The estimated circuit citrate levels do not explain the alkalosis; however, they were at the upper normal level (4.0–4.7 mmol/L) [7, 8]. The increased load of citrate might not be compensated by an administered CRRT dosage of 1.6 L/h representing 23 mL/kg•h. The high sodium level developed also in relation to the administration of high volume of trisodium citrate. Depending on the area of applied filter, this amount may not provide adequate removal of the citrate-calcium complexes in the effluent nor balance the systemic load of substrates, which are converted to bicarbonate in the intermediate metabolism [3, 4]. The homeostatic stability was resolved with balanced dosage of RCA as depicted after the admission to the tertiary centre.

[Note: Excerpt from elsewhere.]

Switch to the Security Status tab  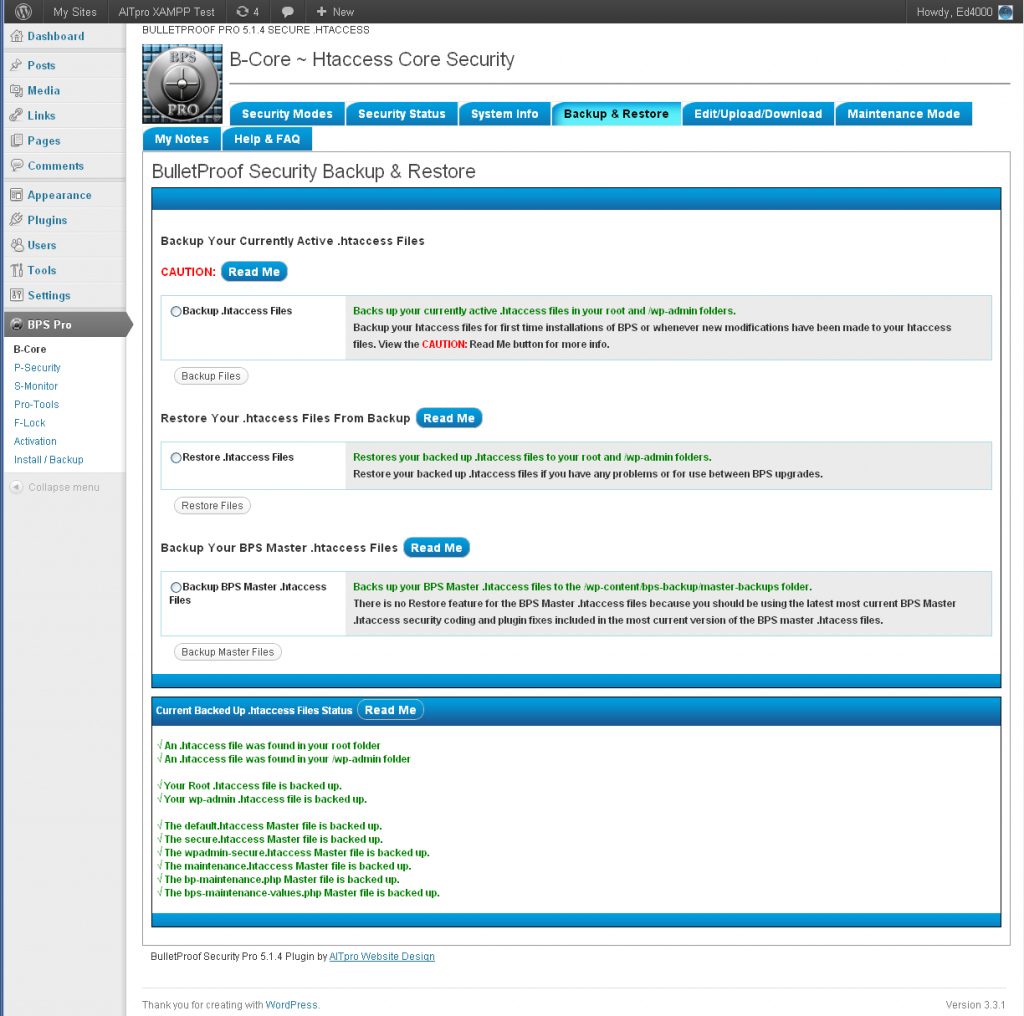point(401,113)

High plasma protein with potential hyperviscosity syndrome in a patient with no previous protein substitution is a form of plasma or albumin required to exclude monoclonal gammopathy and multiple myeloma. The electrophoresis and the levels of light chain proteins (Table 2) showed pathologic numbers; however, the ratio remained close to normal (or in a wider range of normal [9]), virtually excluding monoclonal gammopathies.

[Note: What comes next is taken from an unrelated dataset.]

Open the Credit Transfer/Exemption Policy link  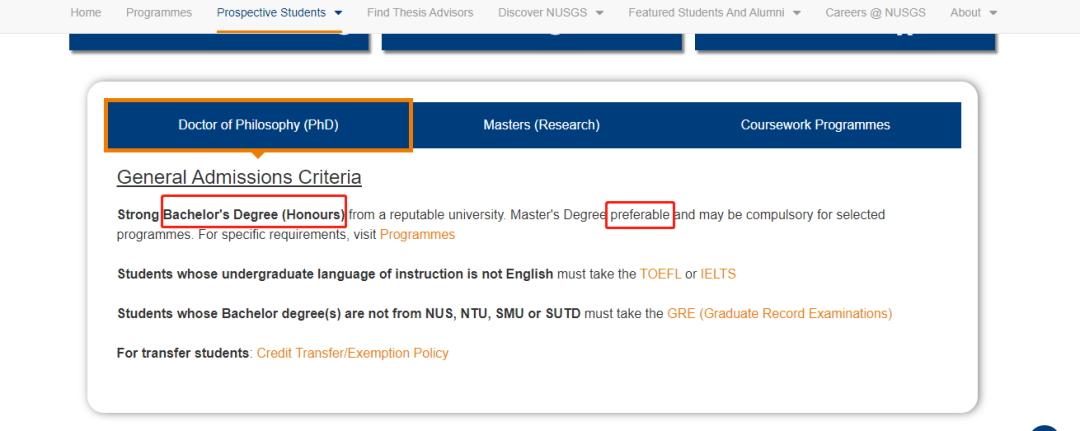(353, 353)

Excluding an impact of dehydration, the authors hypothesise about the gross hyperproteinaemia as an accompanying phenomenon in a severe homeostatic disorder in a patient with preserved liver function and relative haemodynamic stability. This could be interpreted applying the Stewart-Fencl concept and the rule of electroneutrality. The negatively charged plasmatic proteins increased weak acids and the strong ion difference (SID) compensating the removal of abundant bicarbonate by CRRT.
The parameters of acid-base status were calculated using the following formulas [10]:
SID = HCO3– + Atot–
XA– = Na+ + K+ + Ca2+ + Mg2+ - Cl– - SID
Atot− = Alb × (0.123 × pH − 0.631) + Pi × (0.309 × pH − 0.469)
The results are demonstrated in Table 1 and in a non-proportional scheme (Fig. 2). Our hypothesis might be further supported by the methodology calculating Atot– with a total protein [11] and not only albumin. This methodology, however, is questionable as it omits the positively charged plasmatic proteins and reflects the negatively charged ones, which are the majority.
The literature mentioning treatment of metabolic alkalosis using CRRT, and particularly together with RCA, remains scarce [12, 13]. Nevertheless, a number of units use RCA as a default on all continuous or extended dialysis circuits. The reasons are described in a meta-analysis [14] showing the advantages of RCA modalities over heparin anticoagulation and the KDIGO Guidelines [15] promoting RCA as an ideal intensive care modality which should be applied even in a patient without bleeding risk.
Statement of Ethics
The patient's next of kin signed an informed consent form to publish the case at the time of the patient's discharge from the tertiary centre.
Disclosure Statement
The authors have no financial or other conflict of interest to disclose.